**** Page
Bonjour 2021!!
I hope you’re just as excited as I am to start this new year.
I wanted to start with how grateful I am to work on a mission that I love with two dudes I admire and care for, yep these two. This, in itself, is incredibly fulfilling.
I am equally proud of my other job, as the mom of the funniest 20-month boy in this world, and I am excited to be nurturing another little human as I speak 👼. How can I be anything else but optimistic!
👋 For the new comers, hello and welcome! Our mission here: we want to help people free themselves from rampant consumerism, so that they can dedicate more time, money and bandwidth to be and build. 👉 We want to be the tool that empowers your future materialistic decisions.
I have read - you too, probably - countless newsletters about resolutions the past three weeks. And then, this: “January 19 (…) the day people are most likely to give up on their New Year’s resolutions.” [thanks Ulysse]. So by the time you’re reading this newsletter, most of the ambitious resolutions I’ll have read about, would have vanished. Psshtt. 💨
I am not blaming anyone, I think it’s human to just want to erase what’s behind us and start the new year, fresh and ambitious. We’ve all done that. For three consecutive years now, I’ve done a simplified version of Tim Ferris’s Past Year Review, and it has helped balancing the mood of the last days of the year (plus it’s really fun to re-read it in retrospect).
To start 2021, here are the two angles I find most interesting to explore, personally:
1. Changing our mindset rather than our circumstances - Dr Laurie Santos
We think that changing our circumstances will improve our well-being, but the research on happiness suggests that changing your circumstances just doesn't work as well as we think. New circumstances might make us happier for a little while, but you tend to get adapted to awesome new circumstances pretty quickly.
********
Work to complete:
Reproduce the stretch of the newsletter from "I wanted to" through "is incredibly fulfilling.", word for word.
**** Records supplied
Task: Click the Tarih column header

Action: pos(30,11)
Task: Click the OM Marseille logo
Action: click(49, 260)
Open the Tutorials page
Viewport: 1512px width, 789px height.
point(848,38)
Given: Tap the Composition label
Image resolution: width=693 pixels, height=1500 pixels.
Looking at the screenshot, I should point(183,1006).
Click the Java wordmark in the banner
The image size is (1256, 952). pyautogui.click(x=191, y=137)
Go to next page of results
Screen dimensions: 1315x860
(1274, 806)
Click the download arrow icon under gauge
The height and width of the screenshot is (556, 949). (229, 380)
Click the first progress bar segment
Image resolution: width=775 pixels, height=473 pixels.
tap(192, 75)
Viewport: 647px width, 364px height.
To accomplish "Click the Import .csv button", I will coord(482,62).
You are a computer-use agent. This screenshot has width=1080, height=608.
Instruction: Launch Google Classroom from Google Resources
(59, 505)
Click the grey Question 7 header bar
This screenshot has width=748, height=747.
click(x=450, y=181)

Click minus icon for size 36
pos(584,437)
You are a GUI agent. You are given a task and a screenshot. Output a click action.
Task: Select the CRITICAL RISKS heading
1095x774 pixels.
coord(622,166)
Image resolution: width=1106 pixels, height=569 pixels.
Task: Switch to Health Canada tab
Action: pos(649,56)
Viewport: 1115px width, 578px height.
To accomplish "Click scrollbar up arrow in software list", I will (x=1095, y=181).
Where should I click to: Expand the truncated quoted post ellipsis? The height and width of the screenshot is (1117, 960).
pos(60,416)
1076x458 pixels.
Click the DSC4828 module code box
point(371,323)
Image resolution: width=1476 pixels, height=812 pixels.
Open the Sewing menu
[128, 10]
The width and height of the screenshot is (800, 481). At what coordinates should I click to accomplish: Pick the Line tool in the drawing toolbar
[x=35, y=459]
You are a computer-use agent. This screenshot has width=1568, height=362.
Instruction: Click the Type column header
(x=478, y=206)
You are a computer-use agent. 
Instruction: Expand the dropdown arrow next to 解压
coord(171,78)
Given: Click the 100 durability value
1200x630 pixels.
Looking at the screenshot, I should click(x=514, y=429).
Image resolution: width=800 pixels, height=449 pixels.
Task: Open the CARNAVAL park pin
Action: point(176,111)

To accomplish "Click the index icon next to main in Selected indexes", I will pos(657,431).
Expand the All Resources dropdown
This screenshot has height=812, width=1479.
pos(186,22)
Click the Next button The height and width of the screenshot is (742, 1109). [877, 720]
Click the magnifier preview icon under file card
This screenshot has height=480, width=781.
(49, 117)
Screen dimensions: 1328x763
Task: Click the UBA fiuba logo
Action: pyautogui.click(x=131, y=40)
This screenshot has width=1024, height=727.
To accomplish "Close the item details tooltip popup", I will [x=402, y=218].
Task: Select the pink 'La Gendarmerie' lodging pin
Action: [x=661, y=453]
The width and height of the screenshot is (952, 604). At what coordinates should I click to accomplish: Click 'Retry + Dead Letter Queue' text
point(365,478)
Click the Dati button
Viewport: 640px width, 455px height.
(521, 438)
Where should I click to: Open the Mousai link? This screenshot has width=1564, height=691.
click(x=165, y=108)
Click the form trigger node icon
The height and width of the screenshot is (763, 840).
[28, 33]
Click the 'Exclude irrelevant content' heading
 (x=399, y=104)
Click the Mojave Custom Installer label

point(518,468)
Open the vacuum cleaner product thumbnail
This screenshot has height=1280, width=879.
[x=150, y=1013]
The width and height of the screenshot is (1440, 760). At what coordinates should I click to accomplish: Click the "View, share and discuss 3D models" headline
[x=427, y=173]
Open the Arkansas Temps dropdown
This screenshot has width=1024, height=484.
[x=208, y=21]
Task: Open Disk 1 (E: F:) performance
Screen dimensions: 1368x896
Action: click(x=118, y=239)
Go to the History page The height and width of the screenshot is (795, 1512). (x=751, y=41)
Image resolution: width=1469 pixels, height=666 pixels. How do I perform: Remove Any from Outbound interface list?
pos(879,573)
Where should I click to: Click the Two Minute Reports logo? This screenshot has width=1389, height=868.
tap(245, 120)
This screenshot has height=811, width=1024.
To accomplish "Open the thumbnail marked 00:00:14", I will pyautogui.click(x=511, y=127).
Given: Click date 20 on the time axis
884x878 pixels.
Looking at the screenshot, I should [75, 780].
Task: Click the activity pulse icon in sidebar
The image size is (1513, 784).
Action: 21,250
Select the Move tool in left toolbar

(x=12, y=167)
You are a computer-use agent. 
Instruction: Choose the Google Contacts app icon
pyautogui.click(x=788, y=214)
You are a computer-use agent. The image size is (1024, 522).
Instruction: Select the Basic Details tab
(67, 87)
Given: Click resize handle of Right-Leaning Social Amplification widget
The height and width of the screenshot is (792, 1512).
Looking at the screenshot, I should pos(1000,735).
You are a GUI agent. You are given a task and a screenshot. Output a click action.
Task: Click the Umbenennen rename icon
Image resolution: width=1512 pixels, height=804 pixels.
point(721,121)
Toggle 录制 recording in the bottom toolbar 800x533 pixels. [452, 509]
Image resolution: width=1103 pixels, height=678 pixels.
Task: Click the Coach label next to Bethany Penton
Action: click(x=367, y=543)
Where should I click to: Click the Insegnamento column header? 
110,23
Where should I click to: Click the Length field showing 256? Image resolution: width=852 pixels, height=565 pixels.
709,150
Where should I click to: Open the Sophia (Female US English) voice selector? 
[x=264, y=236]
********
Solution below:
I wanted to start with how grateful I am to work on a mission that I love with two dudes I admire and care for, yep these two. This, in itself, is incredibly fulfilling.